Stored items

= = = =

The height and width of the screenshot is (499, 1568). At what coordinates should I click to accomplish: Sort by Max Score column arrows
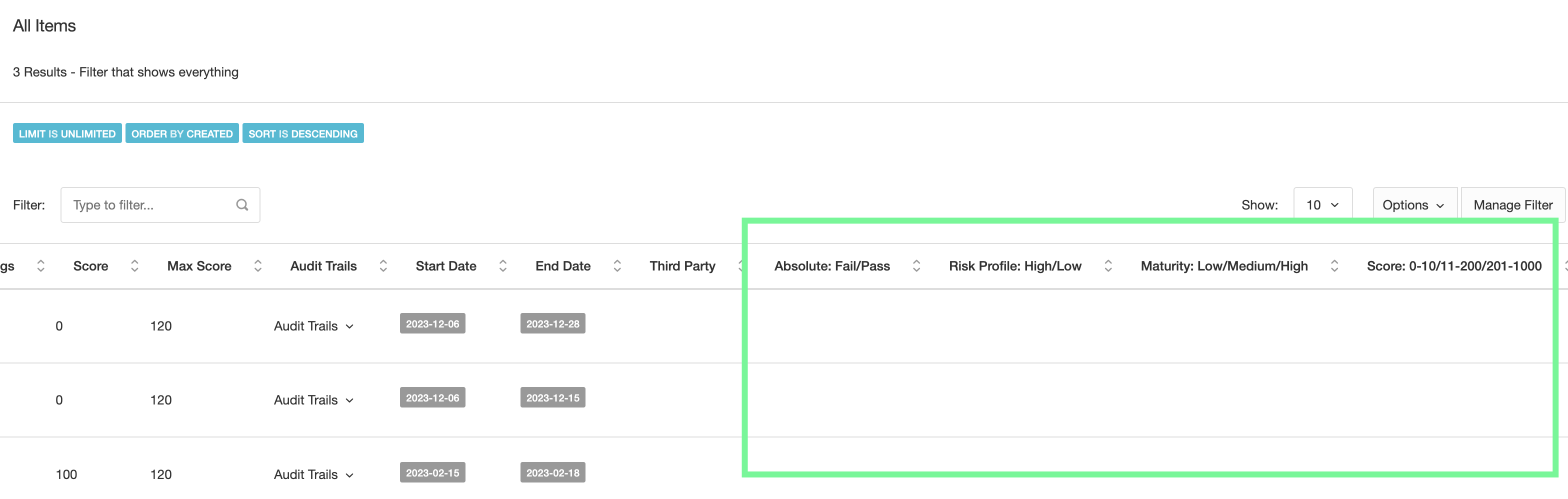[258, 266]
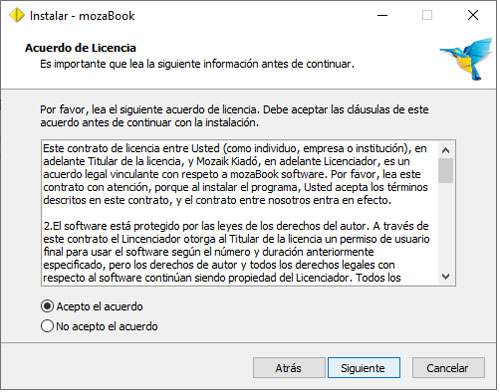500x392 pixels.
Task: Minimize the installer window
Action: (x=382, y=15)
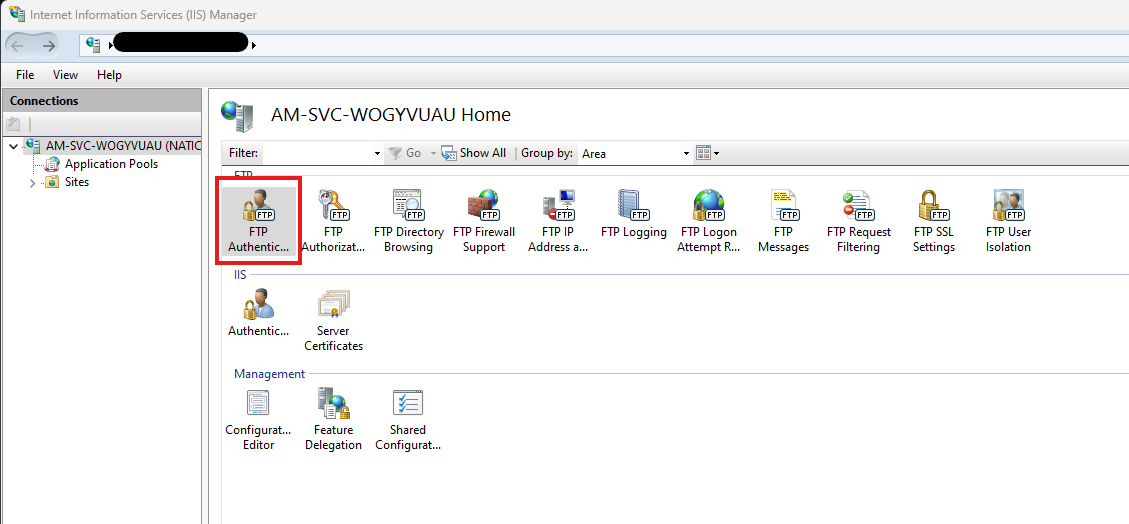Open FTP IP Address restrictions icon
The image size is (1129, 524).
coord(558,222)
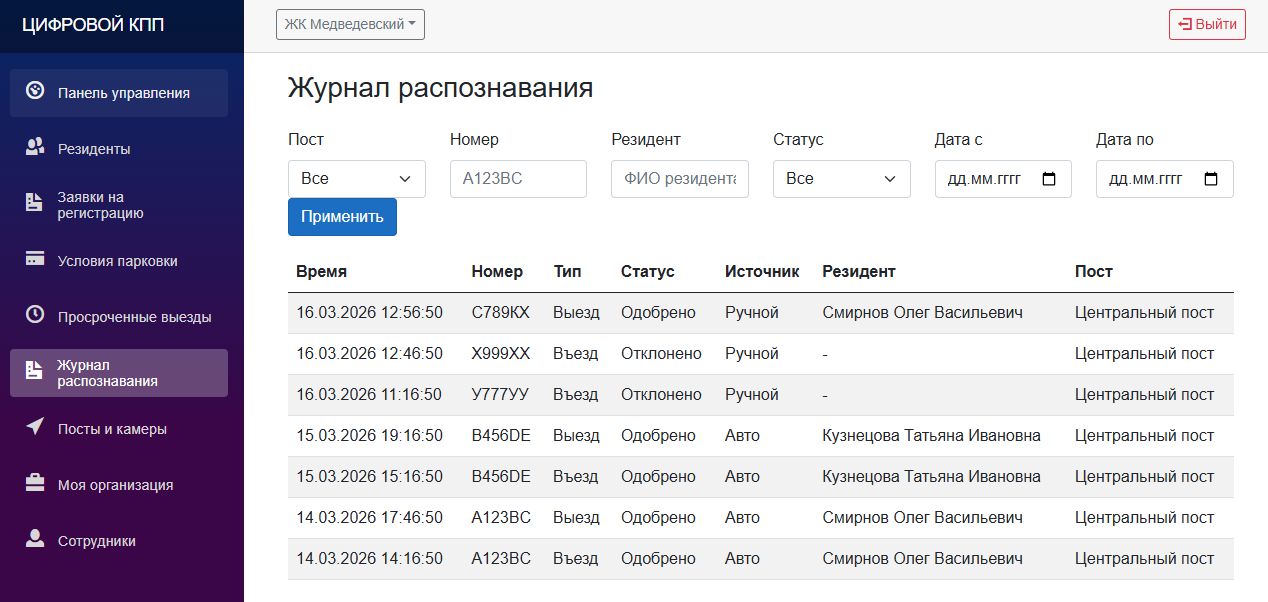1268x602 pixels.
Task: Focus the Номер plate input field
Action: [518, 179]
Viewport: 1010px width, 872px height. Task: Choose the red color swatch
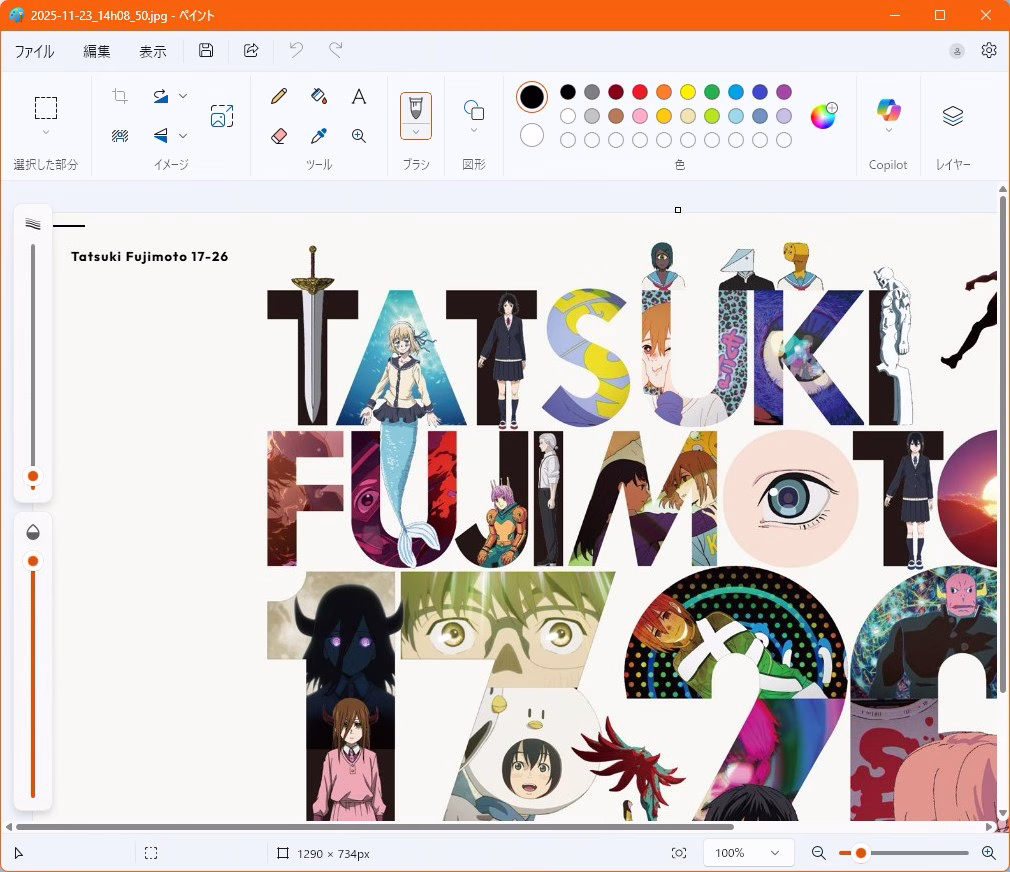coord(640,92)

= = = =

* **WHAT NEEDS TO BE DONE**:
Would you please set down the data above again exactly, without its pictures?

* **WRITTEN RESPONSE**:
The height and width of the screenshot is (499, 1568). At what coordinates should I click to accomplish: Sort by Max Score column arrows
[258, 266]
500x392 pixels.
Task: Minimize the installer window
Action: (x=382, y=15)
Open FTP IP Address restrictions icon
The image size is (1129, 524).
coord(558,222)
1268x602 pixels.
Task: Focus the Номер plate input field
Action: [518, 179]
Viewport: 1010px width, 872px height. Task: Choose the red color swatch
coord(640,92)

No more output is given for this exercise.